* [Reading text]:
*** Begin section ***

SU_190204_Sri Lanka_food_lead
A typical traditional Sri Lankan plate offers a good balance of food groups, with a lot of plant-based dishes and a serving of fish Image Credit: Courtesy of Ayubowan

In December, Michelle Silva returned to Sri Lanka to further her understanding of the country’s cuisine. The Dubai-based Indian expat took a shine to the country’s food when she first visited several years ago. “With the multitude of greens, vegetables, lentils, cashew nuts and coconut milk, Sri Lankan food is convenient for vegetarians and vegans, particularly as you go inland from the coast,” she tells GN Focus. “I’ve cooked Sri Lankan food before, but I find myself turning to it much more often now — everything is so wholesome and tasty, and it fits the way I eat!”

As a flexitarian, Silva has been ahead of the trend for a while now, building her meals around vegetables and whole grains, with the occasional piece of fish or seafood, and only rarely a meat curry. Last month, the EAT-Lancet Commission, a group of 37 world-leading scientists from 16 countries, endorsed this plant-forward approach to eating, recommending it as the best way to stay healthy while contributing to sustainable food production practices.

Nutritionists in the UAE say that elements of the Sri Lankan diet correspond with contemporary approaches to healthy eating. “With the ideal balance of food groups on one’s plate, Sri Lankan cuisine is promising for a healthy lifestyle,” says clinical dietitian Dr Remy Shanker, Wellness and Corporate Health Manager at Dubai-based catering company Right Bite.

"A typical traditional Sri Lankan plate is pescatarian based with a predominant plant-based approach. These coupled with good fats derived from coconuts and 100 per cent grass-fed cow/buffalo ghee are key to reducing inflammatory processes in the body and arriving at the ideal body fat percentage. What takes the cuisine to the next level is the conscious incorporation of their superlative spices.

*** End section ***

* [Entries supplied]:

*** Begin section ***

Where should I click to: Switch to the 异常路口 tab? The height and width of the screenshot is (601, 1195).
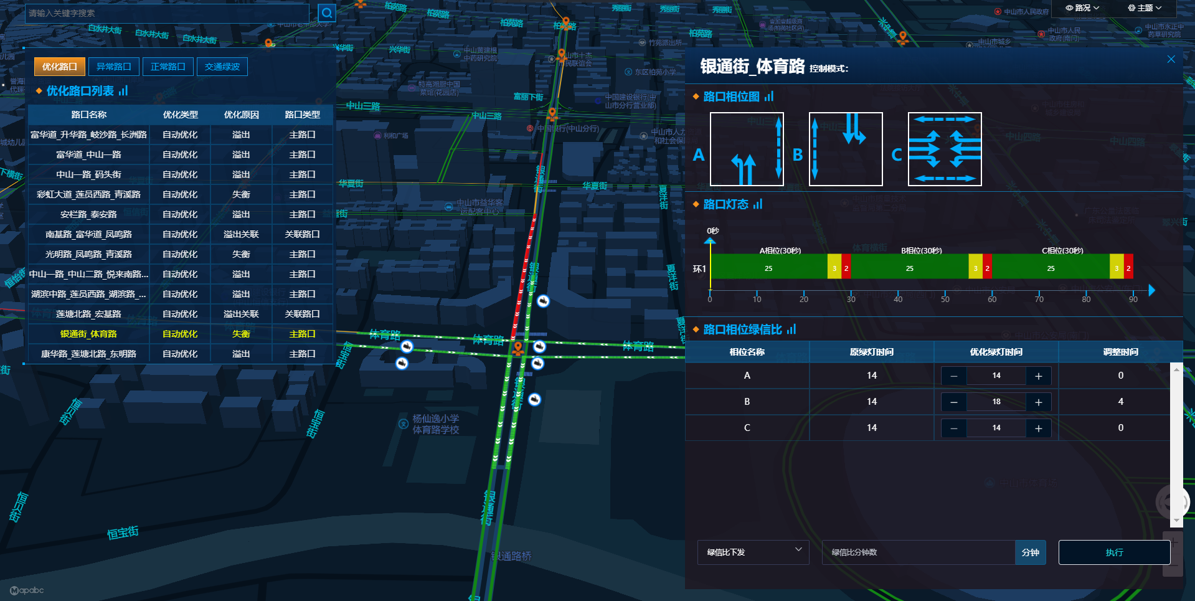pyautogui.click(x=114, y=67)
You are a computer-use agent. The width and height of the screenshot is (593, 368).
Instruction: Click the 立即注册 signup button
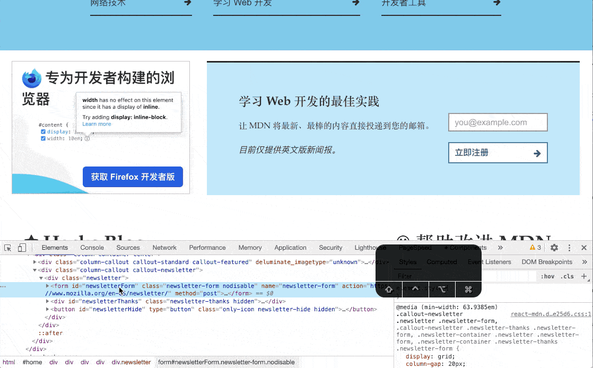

*** End section ***
*** Begin section ***

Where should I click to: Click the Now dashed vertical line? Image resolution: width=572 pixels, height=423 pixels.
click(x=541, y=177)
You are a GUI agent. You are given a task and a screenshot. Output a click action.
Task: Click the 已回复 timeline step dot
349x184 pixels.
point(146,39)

*** End section ***

* [Set of tasks]:
- a) In the Sri Lankan food article, how many scientists make up the EAT-Lancet Commission, and from how many countries?
- b) Reproduce everything in the Sri Lankan food article from "As a flexitarian, Silva" down to "company Right Bite.".

* [Answers to the tasks]:
- a) 37 scientists from 16 countries.

- b)
As a flexitarian, Silva has been ahead of the trend for a while now, building her meals around vegetables and whole grains, with the occasional piece of fish or seafood, and only rarely a meat curry. Last month, the EAT-Lancet Commission, a group of 37 world-leading scientists from 16 countries, endorsed this plant-forward approach to eating, recommending it as the best way to stay healthy while contributing to sustainable food production practices.

Nutritionists in the UAE say that elements of the Sri Lankan diet correspond with contemporary approaches to healthy eating. “With the ideal balance of food groups on one’s plate, Sri Lankan cuisine is promising for a healthy lifestyle,” says clinical dietitian Dr Remy Shanker, Wellness and Corporate Health Manager at Dubai-based catering company Right Bite.